Europe’s aviation safety regulator will insist on running its own tests on Boeing’s troubled 737 Max before allowing it to fly again, rather than accepting the verdict of its US counterpart.
Such a decision from the European Aviation Safety Agency’s (Easa) could dash Boeing’s hopes of a quick return to service in Europe for the best-selling jet, which was grounded in March after two crashes killed 346 people.
Easa chief executive Patrick Ky revealed a list of four conditions given to the US authorities in a presentation given to the European Parliament’s committee on transport and tourism on Tuesday.
One of the four conditions was a refusal to accept delegation on the decision.
Easa also demanded an “additional and broader independent design review,” that the two fatal crashes were “deemed sufficiently understood” and that flight crews had been sufficiently trained in changes to the plane.
Boeing declined to comment, but the world’s biggest plane maker has previously expressed hopes that the jet will be back to full service by the end of the year at the latest.

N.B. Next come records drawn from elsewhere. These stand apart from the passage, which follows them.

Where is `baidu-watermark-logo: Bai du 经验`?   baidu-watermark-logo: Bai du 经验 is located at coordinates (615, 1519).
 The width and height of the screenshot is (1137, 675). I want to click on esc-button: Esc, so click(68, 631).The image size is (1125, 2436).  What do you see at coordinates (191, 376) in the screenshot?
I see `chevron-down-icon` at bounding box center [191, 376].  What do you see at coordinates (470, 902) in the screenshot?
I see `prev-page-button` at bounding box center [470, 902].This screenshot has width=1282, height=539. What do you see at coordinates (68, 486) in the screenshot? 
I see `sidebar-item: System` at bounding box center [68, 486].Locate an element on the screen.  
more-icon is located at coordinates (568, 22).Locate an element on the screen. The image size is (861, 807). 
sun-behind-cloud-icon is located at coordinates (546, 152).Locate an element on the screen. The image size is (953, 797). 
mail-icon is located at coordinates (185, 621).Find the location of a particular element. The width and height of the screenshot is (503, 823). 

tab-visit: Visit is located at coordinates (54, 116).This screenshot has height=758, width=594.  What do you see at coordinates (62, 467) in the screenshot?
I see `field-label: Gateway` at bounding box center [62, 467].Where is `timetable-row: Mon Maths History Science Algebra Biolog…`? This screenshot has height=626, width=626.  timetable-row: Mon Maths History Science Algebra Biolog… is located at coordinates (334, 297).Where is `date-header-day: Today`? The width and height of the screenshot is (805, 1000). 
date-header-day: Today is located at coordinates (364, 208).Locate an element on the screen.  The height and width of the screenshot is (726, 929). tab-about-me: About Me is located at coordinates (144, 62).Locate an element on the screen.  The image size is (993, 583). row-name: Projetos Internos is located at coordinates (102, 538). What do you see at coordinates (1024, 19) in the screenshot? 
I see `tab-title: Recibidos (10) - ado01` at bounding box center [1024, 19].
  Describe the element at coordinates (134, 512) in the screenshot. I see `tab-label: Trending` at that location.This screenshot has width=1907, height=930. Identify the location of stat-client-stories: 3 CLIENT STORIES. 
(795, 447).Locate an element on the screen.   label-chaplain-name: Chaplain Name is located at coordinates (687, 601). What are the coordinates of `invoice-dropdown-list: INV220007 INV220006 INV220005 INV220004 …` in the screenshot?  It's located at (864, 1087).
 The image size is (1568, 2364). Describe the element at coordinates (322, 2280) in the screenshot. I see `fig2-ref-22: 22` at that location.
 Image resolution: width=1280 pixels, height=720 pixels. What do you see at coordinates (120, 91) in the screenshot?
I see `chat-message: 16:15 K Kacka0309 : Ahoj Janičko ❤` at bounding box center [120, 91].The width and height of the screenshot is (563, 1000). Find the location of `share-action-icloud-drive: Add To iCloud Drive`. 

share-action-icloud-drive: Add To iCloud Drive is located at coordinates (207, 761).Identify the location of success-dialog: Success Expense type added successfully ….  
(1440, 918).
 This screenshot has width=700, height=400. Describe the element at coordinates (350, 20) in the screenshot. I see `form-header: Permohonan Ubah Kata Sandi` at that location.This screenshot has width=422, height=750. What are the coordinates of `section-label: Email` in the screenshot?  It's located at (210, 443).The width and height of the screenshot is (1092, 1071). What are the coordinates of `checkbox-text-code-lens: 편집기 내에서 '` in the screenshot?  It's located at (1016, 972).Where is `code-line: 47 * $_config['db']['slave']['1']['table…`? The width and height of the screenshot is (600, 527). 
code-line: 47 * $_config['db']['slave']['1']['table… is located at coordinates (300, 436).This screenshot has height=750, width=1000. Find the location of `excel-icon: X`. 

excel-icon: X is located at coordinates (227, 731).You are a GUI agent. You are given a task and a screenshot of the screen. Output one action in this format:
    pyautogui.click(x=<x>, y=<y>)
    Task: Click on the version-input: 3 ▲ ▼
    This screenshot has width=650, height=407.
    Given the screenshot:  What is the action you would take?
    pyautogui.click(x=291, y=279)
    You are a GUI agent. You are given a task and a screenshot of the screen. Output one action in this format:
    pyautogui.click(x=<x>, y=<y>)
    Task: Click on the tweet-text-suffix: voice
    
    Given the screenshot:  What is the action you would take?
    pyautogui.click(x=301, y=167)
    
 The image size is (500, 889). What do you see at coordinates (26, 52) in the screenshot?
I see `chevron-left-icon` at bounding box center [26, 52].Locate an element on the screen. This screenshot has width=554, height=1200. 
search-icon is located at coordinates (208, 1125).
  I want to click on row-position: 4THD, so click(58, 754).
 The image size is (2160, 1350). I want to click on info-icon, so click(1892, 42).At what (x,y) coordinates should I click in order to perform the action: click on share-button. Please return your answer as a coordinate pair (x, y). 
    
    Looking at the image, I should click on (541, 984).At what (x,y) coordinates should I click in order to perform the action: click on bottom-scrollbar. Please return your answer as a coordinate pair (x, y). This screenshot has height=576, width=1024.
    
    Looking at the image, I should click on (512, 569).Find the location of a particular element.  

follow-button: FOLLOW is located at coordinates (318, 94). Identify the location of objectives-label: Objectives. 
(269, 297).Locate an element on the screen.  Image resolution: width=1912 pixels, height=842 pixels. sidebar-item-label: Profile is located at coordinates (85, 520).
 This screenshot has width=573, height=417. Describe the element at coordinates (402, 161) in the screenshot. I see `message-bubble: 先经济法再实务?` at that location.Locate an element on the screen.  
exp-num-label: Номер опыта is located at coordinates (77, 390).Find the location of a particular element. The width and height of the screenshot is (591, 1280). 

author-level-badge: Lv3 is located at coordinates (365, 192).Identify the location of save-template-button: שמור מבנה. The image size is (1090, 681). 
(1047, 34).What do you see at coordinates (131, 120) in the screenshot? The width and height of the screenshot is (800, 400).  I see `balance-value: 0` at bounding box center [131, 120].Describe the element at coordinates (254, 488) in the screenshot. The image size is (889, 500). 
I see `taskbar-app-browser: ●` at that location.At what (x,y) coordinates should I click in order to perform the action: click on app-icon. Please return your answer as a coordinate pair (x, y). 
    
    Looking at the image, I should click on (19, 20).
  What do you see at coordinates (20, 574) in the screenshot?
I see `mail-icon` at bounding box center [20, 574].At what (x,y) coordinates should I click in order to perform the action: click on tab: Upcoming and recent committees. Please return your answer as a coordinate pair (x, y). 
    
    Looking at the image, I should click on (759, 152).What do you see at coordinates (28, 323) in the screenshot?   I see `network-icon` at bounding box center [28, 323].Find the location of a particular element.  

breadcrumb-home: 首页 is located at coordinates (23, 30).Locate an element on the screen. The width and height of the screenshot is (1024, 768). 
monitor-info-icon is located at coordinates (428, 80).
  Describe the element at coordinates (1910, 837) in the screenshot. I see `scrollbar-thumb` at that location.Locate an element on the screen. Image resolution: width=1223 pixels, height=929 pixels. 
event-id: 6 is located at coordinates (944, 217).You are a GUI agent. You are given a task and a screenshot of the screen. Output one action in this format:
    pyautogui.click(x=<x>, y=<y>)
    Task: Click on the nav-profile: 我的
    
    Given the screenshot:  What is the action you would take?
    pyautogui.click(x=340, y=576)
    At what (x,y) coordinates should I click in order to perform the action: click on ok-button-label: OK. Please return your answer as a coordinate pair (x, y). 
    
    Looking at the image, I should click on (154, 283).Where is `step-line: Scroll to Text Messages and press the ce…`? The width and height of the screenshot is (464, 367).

A spokesperson for Easa said the agency is in close contact with both Boeing and the FAA on the matter.
The US regulator, the Federal Aviation Administration (FAA), has faced criticism for being too trusting of Boeing after it allowed the manufacturer to carry out the final safety tests on the jet, rather than doing them independently.
Until Easa clears the jet for being safe to fly, airlines like Norwegian Air, which operate in Europe, will not be able to return it to service, even though rivals in the US such as United Airlines will be able to operate the plane across the Atlantic.